Reranking Model Benchmarks

From MTEB Reranking Leaderboard (2025):

Model | Map@10 | Speed | Size
-------------------------------|--------|-------|------
Cohere rerank-english-v3.0 | 0.714 | API | API
BAAI/bge-reranker-large | 0.702 | 85ms* | 560MB
BAAI/bge-reranker-v2-m3 | 0.721 | 90ms* | 568MB
cross-encoder/ms-marco-L-6-v2 | 0.680 | 45ms* | 140MB
flashrank ms-marco-L-12 | 0.672 | 8ms* | 34MB
jinaai/jina-reranker-v2-base | 0.695 | 75ms* | 278MB
* Per 20-document batch, GPU

FlashRank is the speed champion for latency-sensitive applications. BGE v2-m3 is best for multilingual use cases. Cohere is simplest to deploy.

When Reranking Pays Off

Reranking improves results most when:

  • Top-K vector search results are good but not perfectly ordered
  • Queries are complex (multi-condition, multi-hop)
  • Documents are long and contain relevant content scattered throughout

Reranking adds less value when:

  • Vector search already achieves high precision (simple factual queries on clean corpora)
  • You need sub-100ms total latency (cross-encoder adds 50–200ms)
  • Your candidate pool after vector search is small (< 10 documents)
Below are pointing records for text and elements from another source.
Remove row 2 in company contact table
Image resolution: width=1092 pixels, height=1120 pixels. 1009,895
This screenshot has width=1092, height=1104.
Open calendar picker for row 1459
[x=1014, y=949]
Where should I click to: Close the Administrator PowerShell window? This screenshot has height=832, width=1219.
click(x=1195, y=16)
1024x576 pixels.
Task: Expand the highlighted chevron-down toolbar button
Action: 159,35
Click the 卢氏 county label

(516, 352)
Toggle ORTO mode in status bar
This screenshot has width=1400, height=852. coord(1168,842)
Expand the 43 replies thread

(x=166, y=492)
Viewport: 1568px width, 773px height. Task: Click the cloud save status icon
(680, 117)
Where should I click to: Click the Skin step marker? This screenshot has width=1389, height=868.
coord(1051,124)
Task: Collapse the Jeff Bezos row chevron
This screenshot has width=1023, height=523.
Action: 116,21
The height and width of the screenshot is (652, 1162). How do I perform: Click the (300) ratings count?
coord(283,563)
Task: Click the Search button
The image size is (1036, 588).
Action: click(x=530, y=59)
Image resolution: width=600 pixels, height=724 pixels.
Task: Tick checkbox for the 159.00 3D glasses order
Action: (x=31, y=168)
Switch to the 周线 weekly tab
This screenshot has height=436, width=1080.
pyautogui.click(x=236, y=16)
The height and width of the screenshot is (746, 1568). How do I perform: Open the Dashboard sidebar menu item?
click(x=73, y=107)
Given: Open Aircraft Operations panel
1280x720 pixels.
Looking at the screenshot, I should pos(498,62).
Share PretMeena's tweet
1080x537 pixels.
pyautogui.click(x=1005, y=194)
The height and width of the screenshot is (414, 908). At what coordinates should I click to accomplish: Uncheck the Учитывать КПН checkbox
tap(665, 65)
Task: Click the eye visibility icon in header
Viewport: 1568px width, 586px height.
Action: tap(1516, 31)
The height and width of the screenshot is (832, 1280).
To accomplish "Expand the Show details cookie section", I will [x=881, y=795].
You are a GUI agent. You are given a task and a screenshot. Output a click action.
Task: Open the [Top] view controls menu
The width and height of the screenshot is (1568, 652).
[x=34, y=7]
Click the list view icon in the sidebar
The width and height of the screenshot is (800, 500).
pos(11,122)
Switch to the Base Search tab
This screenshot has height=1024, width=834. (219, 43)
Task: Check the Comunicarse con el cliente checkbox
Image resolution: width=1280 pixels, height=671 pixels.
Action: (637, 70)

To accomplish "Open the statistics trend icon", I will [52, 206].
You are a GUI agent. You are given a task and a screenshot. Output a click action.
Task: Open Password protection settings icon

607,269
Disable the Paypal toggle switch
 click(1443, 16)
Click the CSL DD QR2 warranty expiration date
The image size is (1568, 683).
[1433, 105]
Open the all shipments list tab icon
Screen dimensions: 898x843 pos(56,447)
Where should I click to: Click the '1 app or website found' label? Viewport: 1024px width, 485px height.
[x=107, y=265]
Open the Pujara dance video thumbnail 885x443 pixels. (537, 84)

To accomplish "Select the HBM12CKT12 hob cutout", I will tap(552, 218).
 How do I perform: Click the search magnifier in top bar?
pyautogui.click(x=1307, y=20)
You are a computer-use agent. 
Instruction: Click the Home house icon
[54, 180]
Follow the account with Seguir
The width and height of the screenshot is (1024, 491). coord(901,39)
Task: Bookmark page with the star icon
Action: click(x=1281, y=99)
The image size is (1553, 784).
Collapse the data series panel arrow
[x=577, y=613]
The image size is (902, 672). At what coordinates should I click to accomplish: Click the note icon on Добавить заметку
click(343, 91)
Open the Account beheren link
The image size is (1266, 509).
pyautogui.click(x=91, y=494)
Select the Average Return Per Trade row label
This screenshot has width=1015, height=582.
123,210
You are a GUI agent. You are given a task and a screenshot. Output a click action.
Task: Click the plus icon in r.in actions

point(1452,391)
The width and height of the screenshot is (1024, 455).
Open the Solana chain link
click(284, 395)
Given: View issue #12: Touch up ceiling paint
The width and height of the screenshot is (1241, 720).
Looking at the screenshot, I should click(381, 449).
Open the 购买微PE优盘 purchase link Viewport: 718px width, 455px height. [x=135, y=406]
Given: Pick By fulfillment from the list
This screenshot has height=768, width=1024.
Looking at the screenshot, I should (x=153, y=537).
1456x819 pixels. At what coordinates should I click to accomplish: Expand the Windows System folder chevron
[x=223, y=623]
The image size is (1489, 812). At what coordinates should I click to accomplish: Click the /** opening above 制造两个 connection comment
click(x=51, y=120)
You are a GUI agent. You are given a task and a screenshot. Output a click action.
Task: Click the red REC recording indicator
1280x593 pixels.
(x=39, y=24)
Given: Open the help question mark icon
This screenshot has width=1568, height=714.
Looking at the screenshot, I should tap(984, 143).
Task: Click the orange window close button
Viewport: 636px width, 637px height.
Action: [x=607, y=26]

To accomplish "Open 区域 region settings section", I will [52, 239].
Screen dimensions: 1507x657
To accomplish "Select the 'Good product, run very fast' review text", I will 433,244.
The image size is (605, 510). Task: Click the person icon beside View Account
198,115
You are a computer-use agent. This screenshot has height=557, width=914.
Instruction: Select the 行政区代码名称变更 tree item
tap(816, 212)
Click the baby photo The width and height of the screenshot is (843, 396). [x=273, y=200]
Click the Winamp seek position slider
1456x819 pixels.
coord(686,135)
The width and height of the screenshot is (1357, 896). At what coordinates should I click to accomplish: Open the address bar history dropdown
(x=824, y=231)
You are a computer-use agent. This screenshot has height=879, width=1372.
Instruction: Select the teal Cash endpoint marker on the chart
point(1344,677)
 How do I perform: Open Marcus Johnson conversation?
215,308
2025 Trend: Listwise Reranking

Traditional cross-encoders score documents independently against the query (pointwise). Newer listwise rerankers consider the relative relevance of all candidates together, which improves diversity and prevents redundancy in the final set. ListT5 and RankVicuna are early examples of this approach showing consistent improvements over pointwise methods.

Reranking is the single highest-ROI improvement for most RAG pipelines that have already got basic vector search working. A 50ms investment in reranking typically produces 15–30% precision improvements — a trade-off that’s almost always worth making.